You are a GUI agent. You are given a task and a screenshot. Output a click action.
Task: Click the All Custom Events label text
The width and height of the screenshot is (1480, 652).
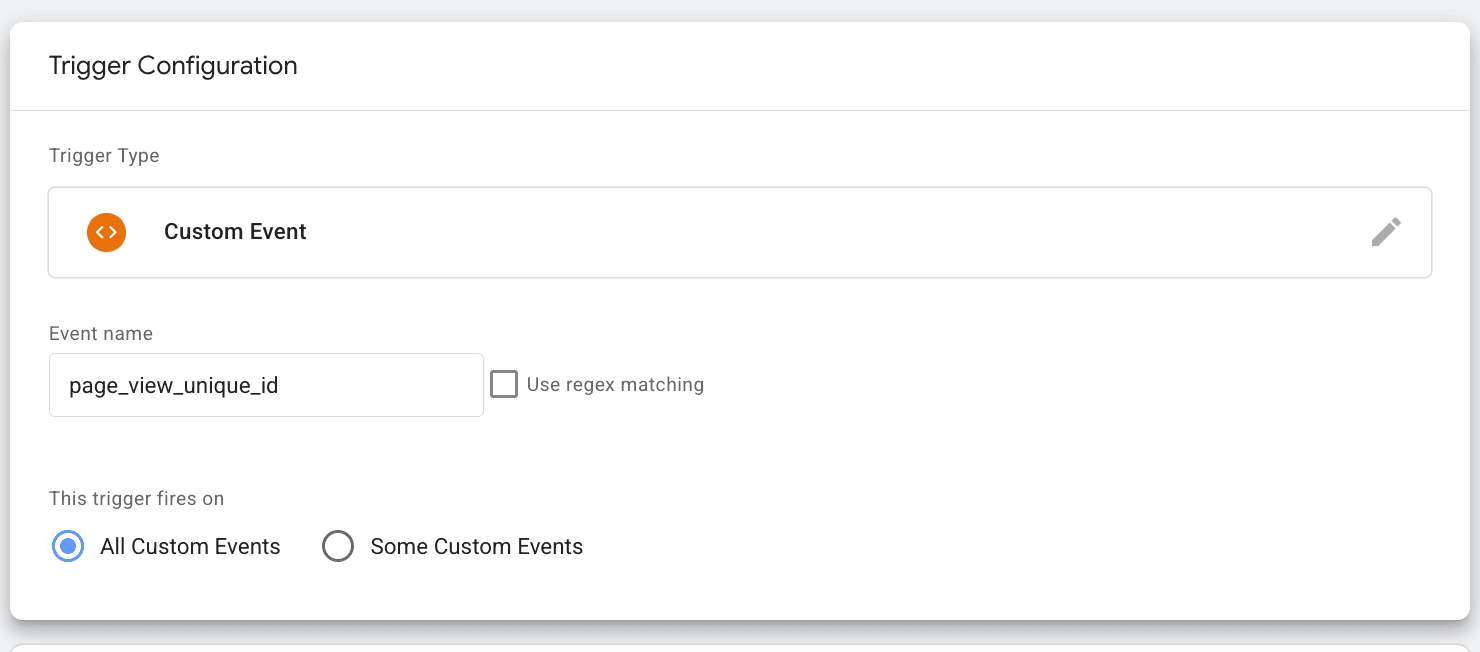190,547
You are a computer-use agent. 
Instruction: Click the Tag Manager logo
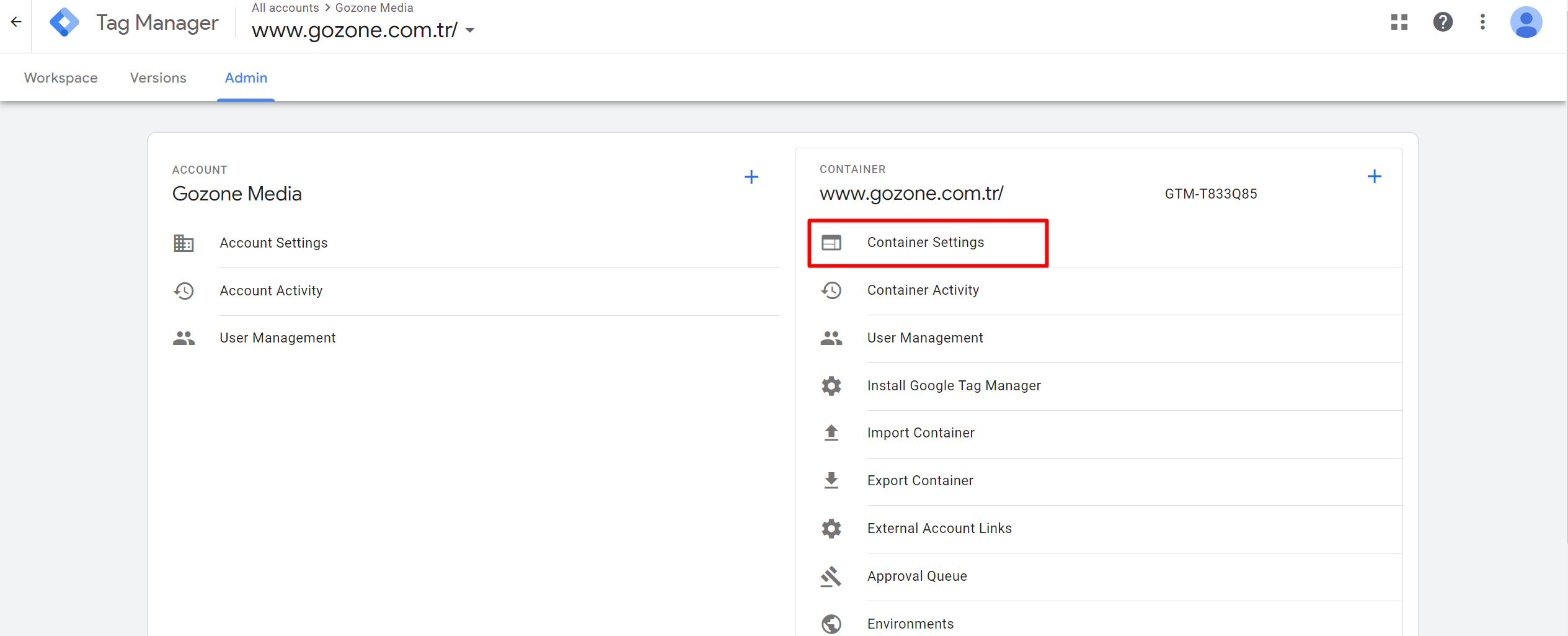(64, 23)
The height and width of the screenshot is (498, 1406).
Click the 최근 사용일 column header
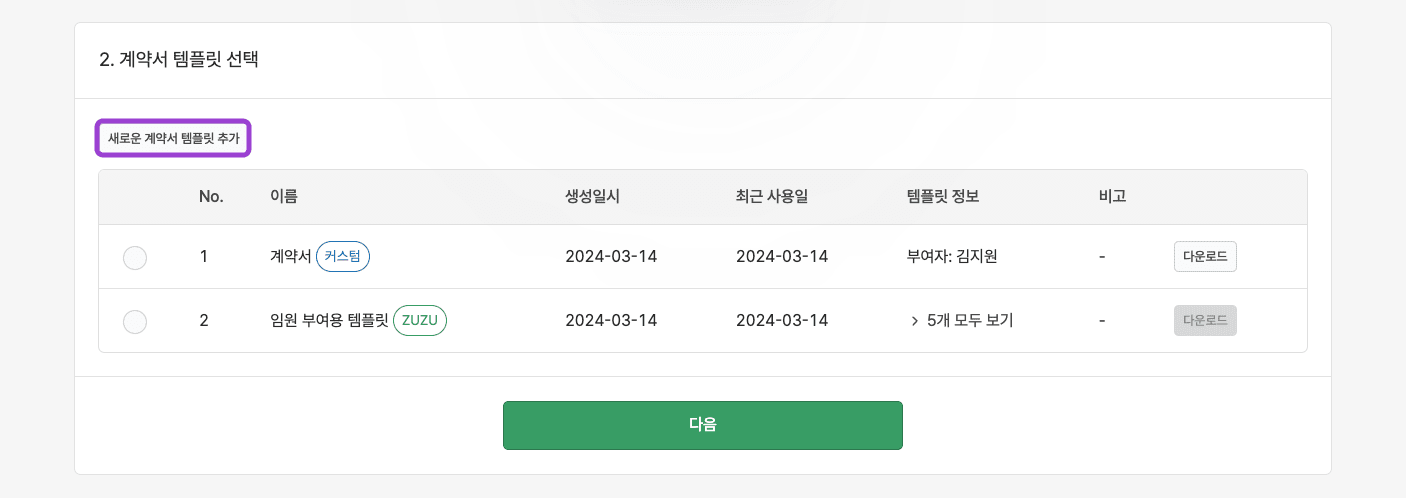coord(772,197)
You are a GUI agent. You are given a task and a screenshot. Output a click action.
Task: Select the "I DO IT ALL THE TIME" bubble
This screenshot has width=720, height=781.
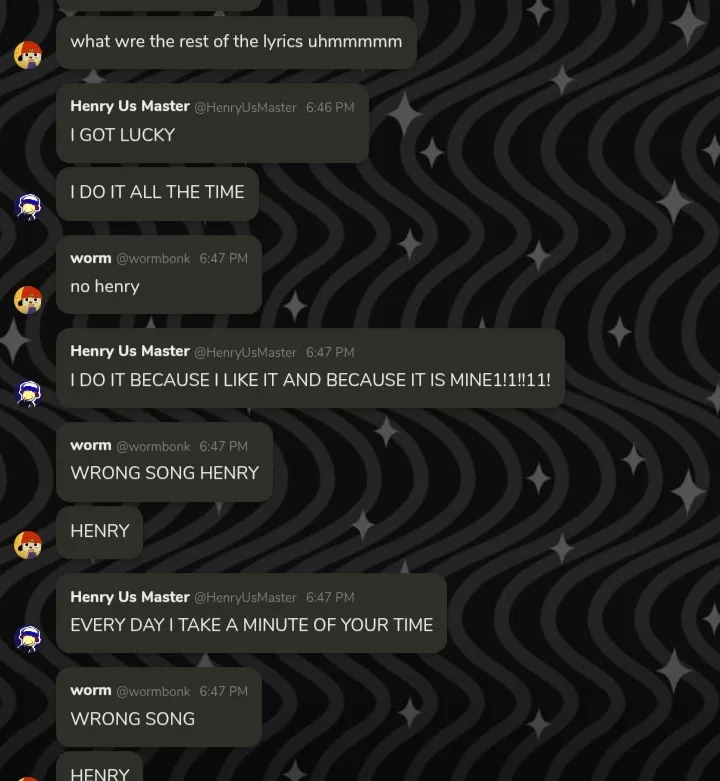[157, 192]
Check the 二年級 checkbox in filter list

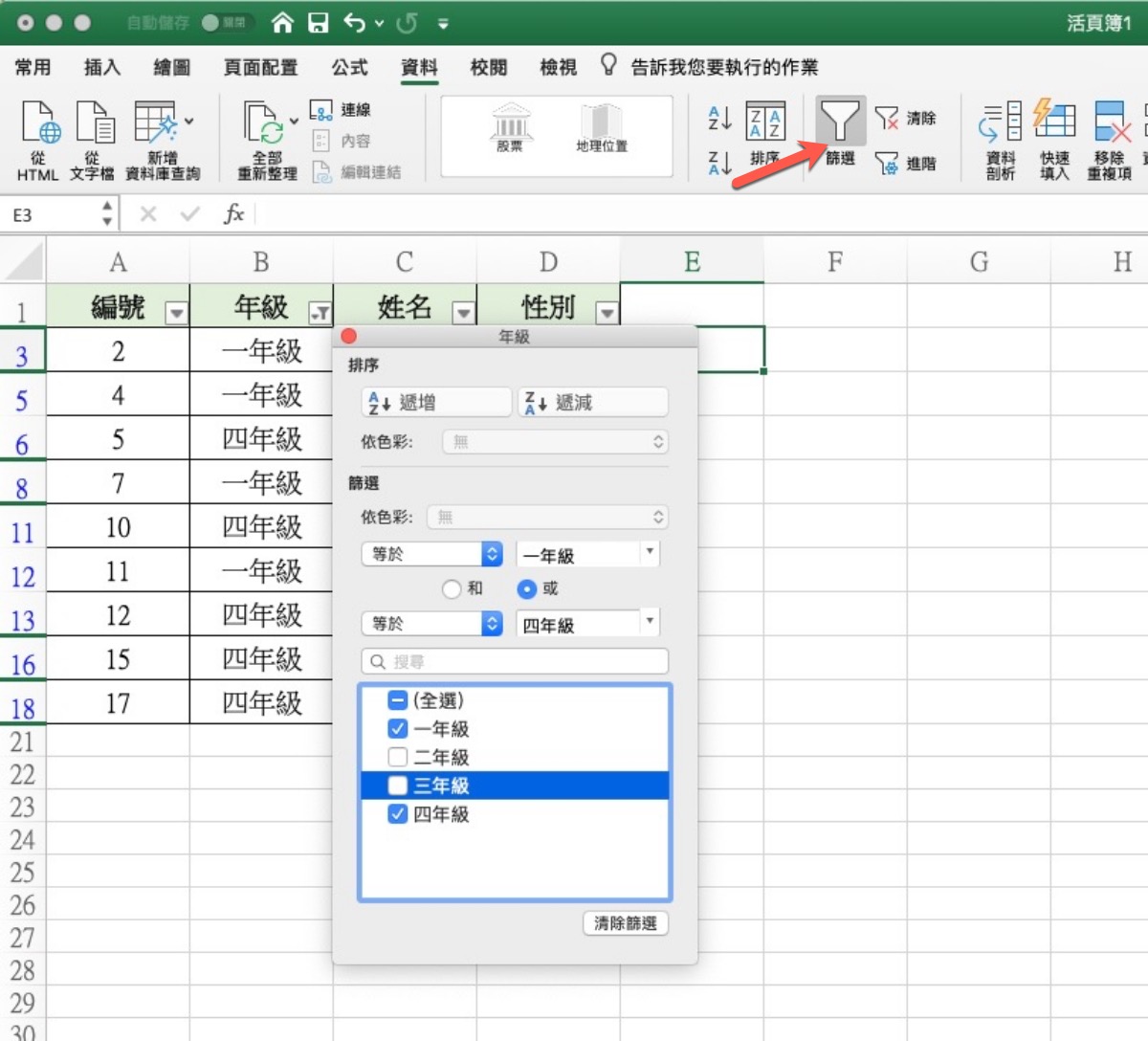tap(398, 757)
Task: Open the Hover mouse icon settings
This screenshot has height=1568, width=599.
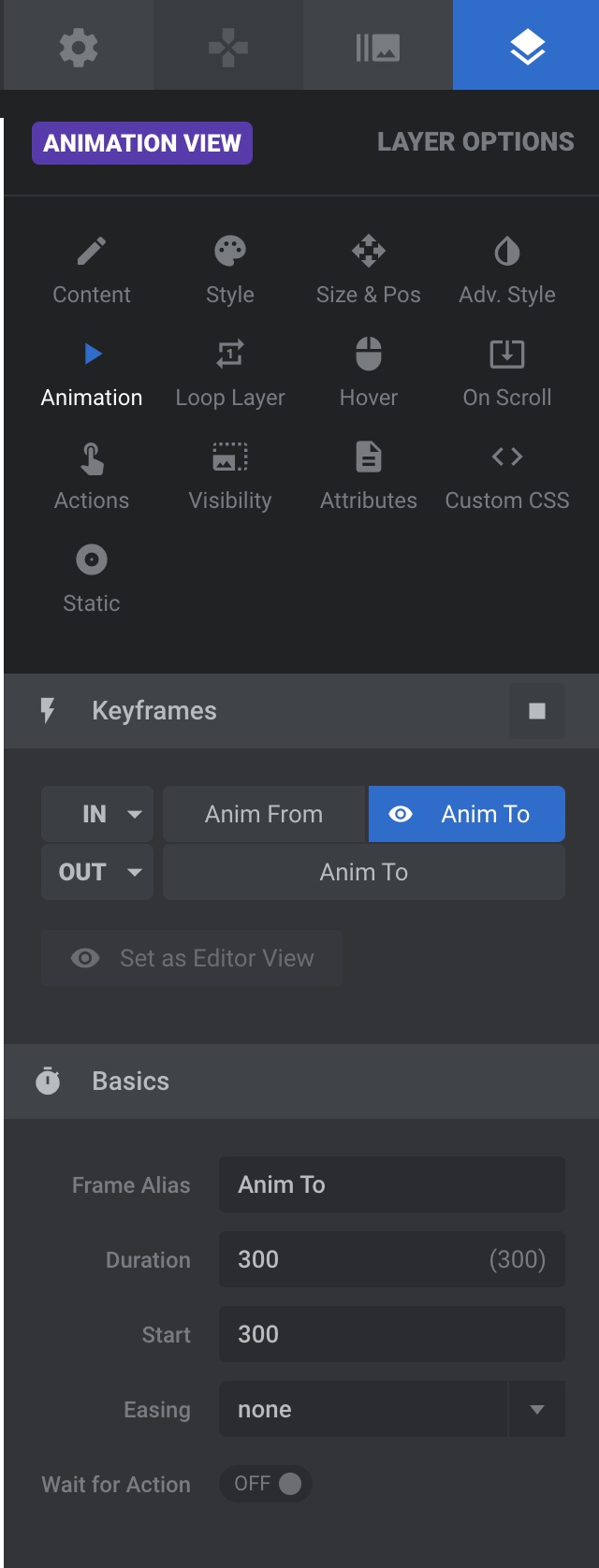Action: pyautogui.click(x=369, y=354)
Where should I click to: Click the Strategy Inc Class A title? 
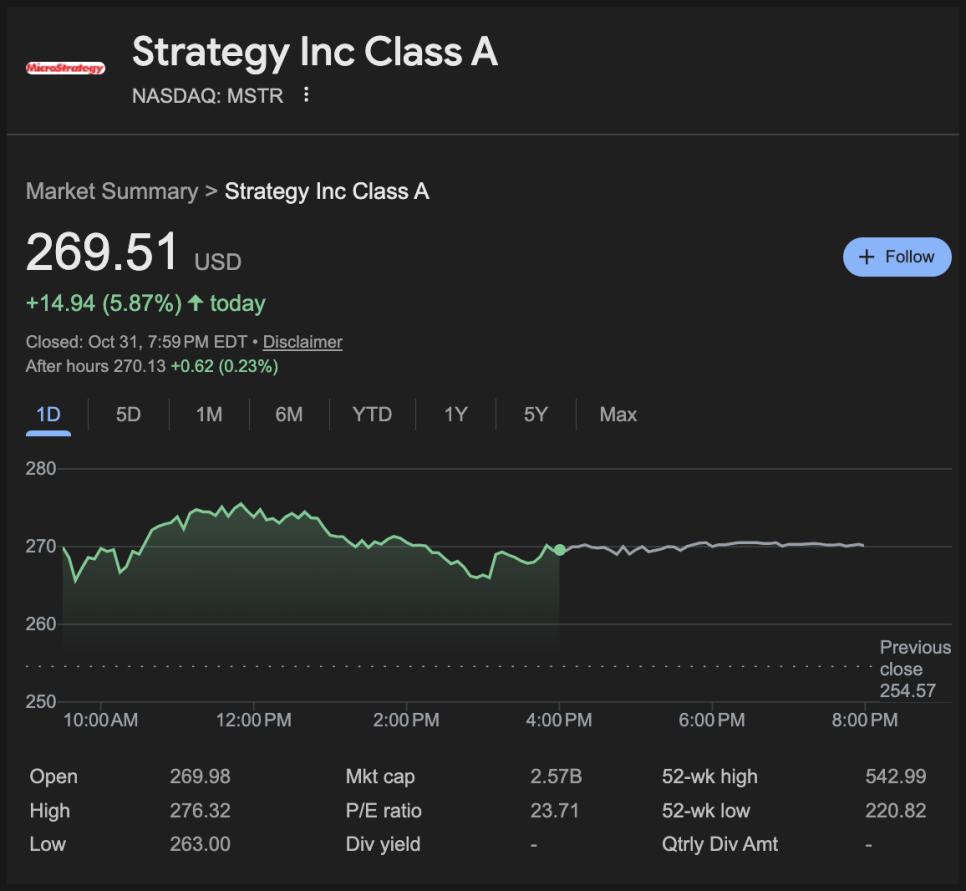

^^^^

EXERCISE PROMPT: Write out exactly, and only, the lines running from the line with "You are a computer-use agent." to the last line above, both included, with all pictures omitted.

RESPONSE:
You are a computer-use agent. 
Instruction: Click the Tag Manager logo
(64, 23)
The height and width of the screenshot is (498, 1406).
Click the 최근 사용일 column header
coord(772,197)
You are a GUI agent. You are given a task and a screenshot. Output a click action.
Task: Select the "I DO IT ALL THE TIME" bubble
This screenshot has width=720, height=781.
[157, 192]
Check the 二年級 checkbox in filter list

tap(398, 757)
Task: Open the Hover mouse icon settings
This screenshot has height=1568, width=599.
Action: pyautogui.click(x=369, y=354)
Where should I click to: Click the Strategy Inc Class A title? 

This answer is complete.